I painted 4 W-Marts (foreman)just one field color inside. put one man just on the poles as he had to remove fire extinguisher, phones, decals (heat gun) and the carpet that is wrapped on the poles, and then we put everything back.Just two lifts. two of us painted just the exterior walls inside. Ceilings were NEVER painted on the ones I worked on. (they were vacuumed) Someone mentioned 2 shifts. W Mart only lets you work 9pm-7 am. 3 men, two lifts 6 days, one coat> Offices in back took about 5 gallons and 3 gallons for exterior doors (oil). VERY easy job. Exteriors done at night as well-4 days- 3men. Any questions, glad to help...


----------



## daArch

wmore said:


> Any questions, glad to help...


where were you two years ago when buckyboy OP'ed this thread. 

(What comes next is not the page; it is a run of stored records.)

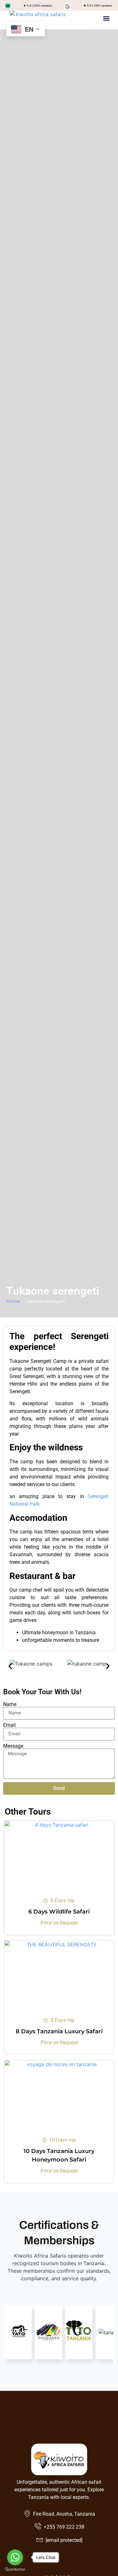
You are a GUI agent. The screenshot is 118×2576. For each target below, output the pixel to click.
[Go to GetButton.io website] (15, 2569)
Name (9, 1704)
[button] (106, 18)
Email (9, 1725)
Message (13, 1746)
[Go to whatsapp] (15, 2557)
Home (13, 1301)
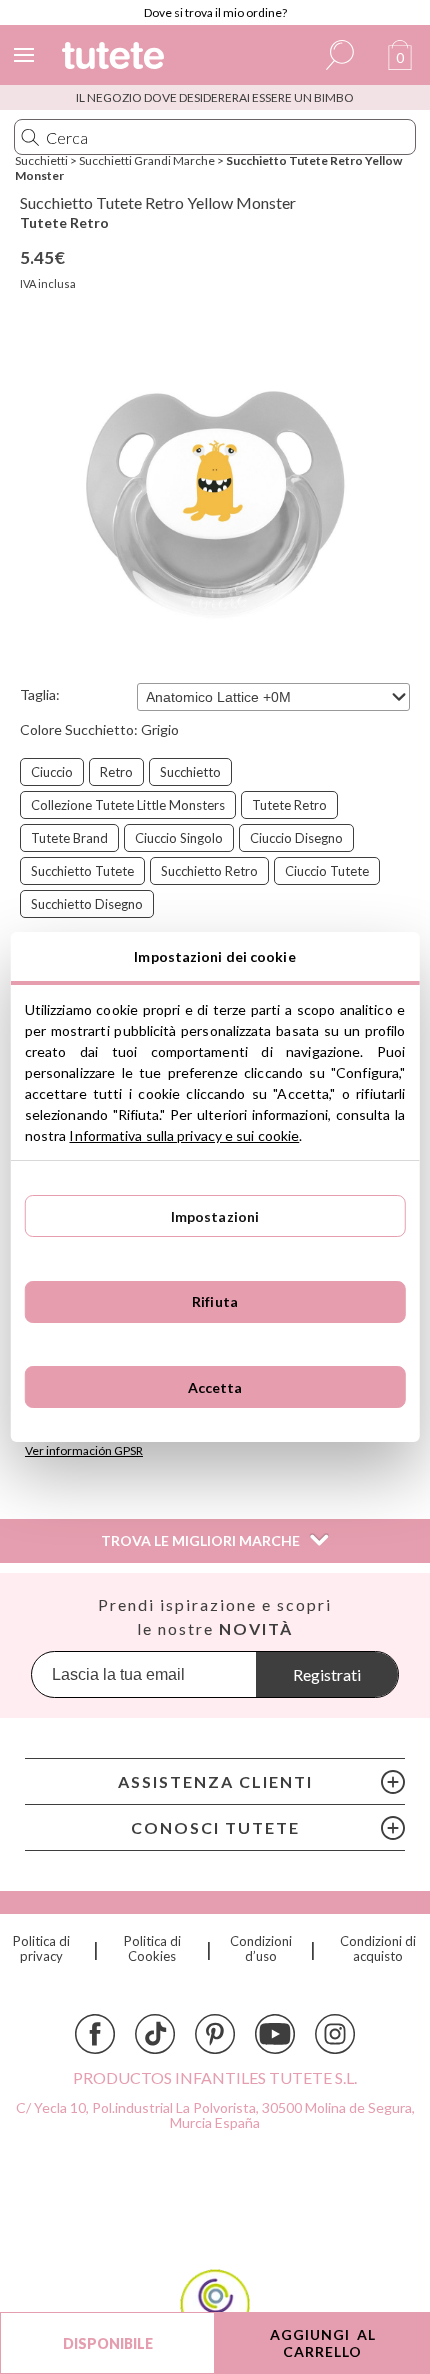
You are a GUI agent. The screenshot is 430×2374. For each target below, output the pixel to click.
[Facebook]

AND he ain't been around since.


----------



## richmondpainting

wmore said:


> I painted 4 W-Marts (foreman)just one field color inside. put one man just on the poles as he had to remove fire extinguisher, phones, decals (heat gun) and the carpet that is wrapped on the poles, and then we put everything back.Just two lifts. two of us painted just the exterior walls inside. Ceilings were NEVER painted on the ones I worked on. (they were vacuumed) Someone mentioned 2 shifts. W Mart only lets you work 9pm-7 am. 3 men, two lifts 6 days, one coat> Offices in back took about 5 gallons and 3 gallons for exterior doors (oil). VERY easy job. Exteriors done at night as well-4 days- 3men. Any questions, glad to help...


Painting commercial exteriors at night...sounds fricken awesome....run a crew during the day and paint in the dark too.......


----------



## richmondpainting

uuuhhhh oohhhh.... guess who just found the request for a Walmart repaint??

lol....


----------



## clermontpainting

my personal experience with this kind of progect is,very needy,very picky, and slow to pay. been doing this for thirty five years take it for what its worth.


----------



## richmondpainting

clermontpainting said:


> my personal experience with this kind of progect is,very needy,very picky, and slow to pay. been doing this for thirty five years take it for what its worth.


Yea...I decided to stay away...I don't have the bank account or experience....but I guess I'm concentrating on resturaunts, retail and tilt ups...offices...


----------